# Stored entries
-------------------------

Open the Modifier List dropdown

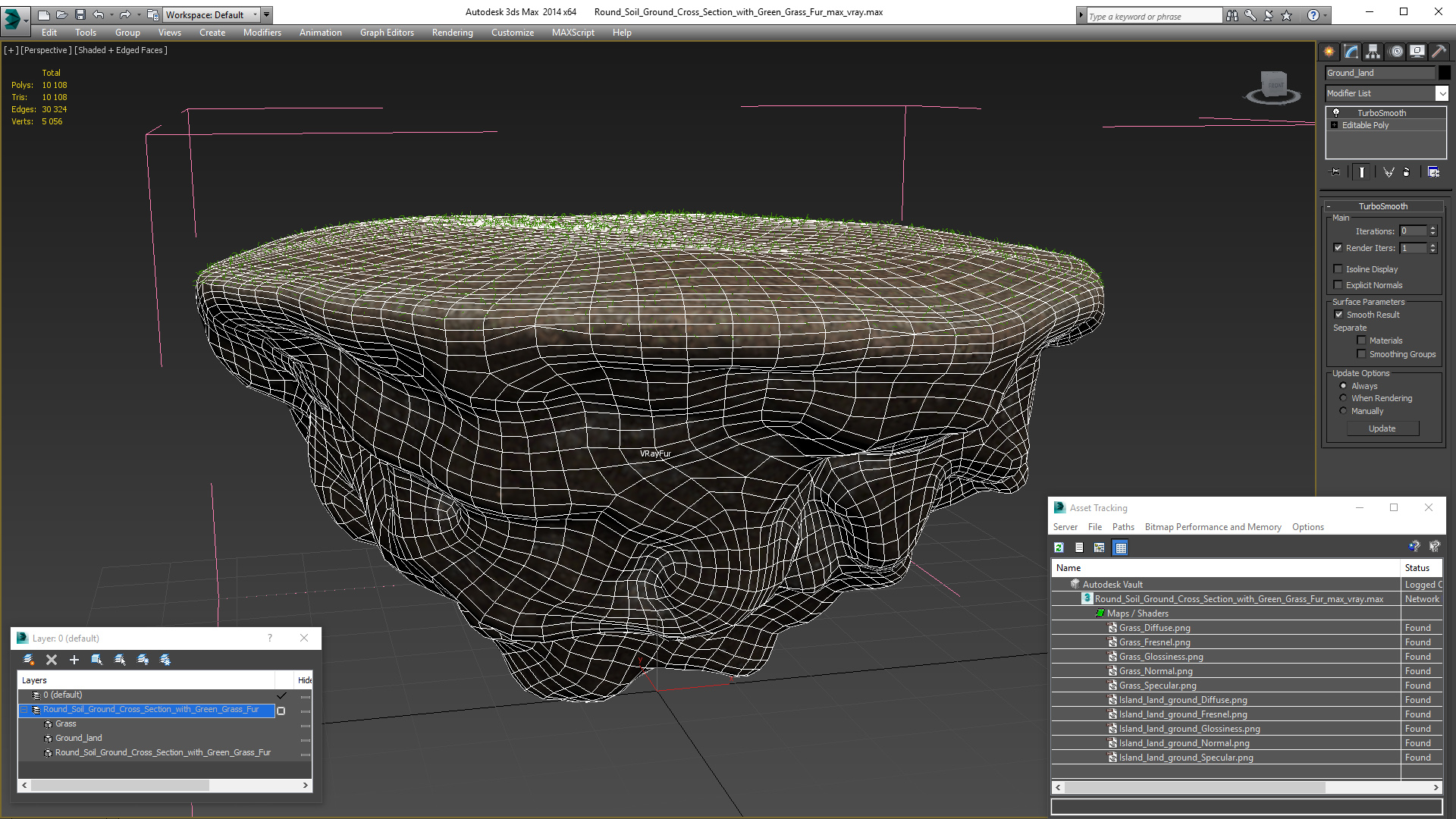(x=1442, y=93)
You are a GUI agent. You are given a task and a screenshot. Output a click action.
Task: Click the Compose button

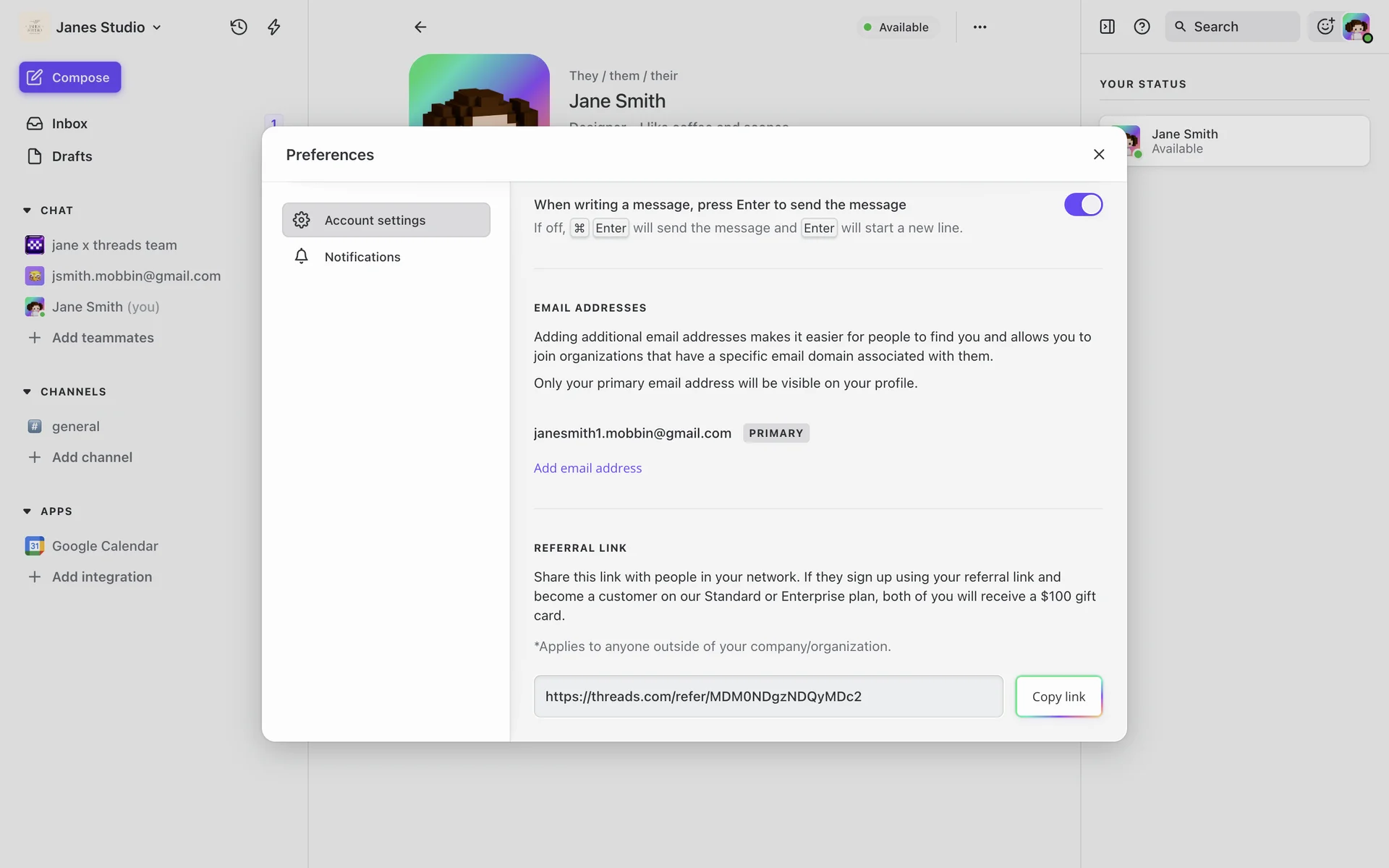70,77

-------------------------

# TASK INSTRUCTIONS
Pictures aren't part of the copy; return each record above exactly.

# ANSWER BELOW
Open the Modifier List dropdown

(x=1442, y=93)
You are a GUI agent. You are given a task and a screenshot. Output a click action.
Task: Click the Compose button

70,77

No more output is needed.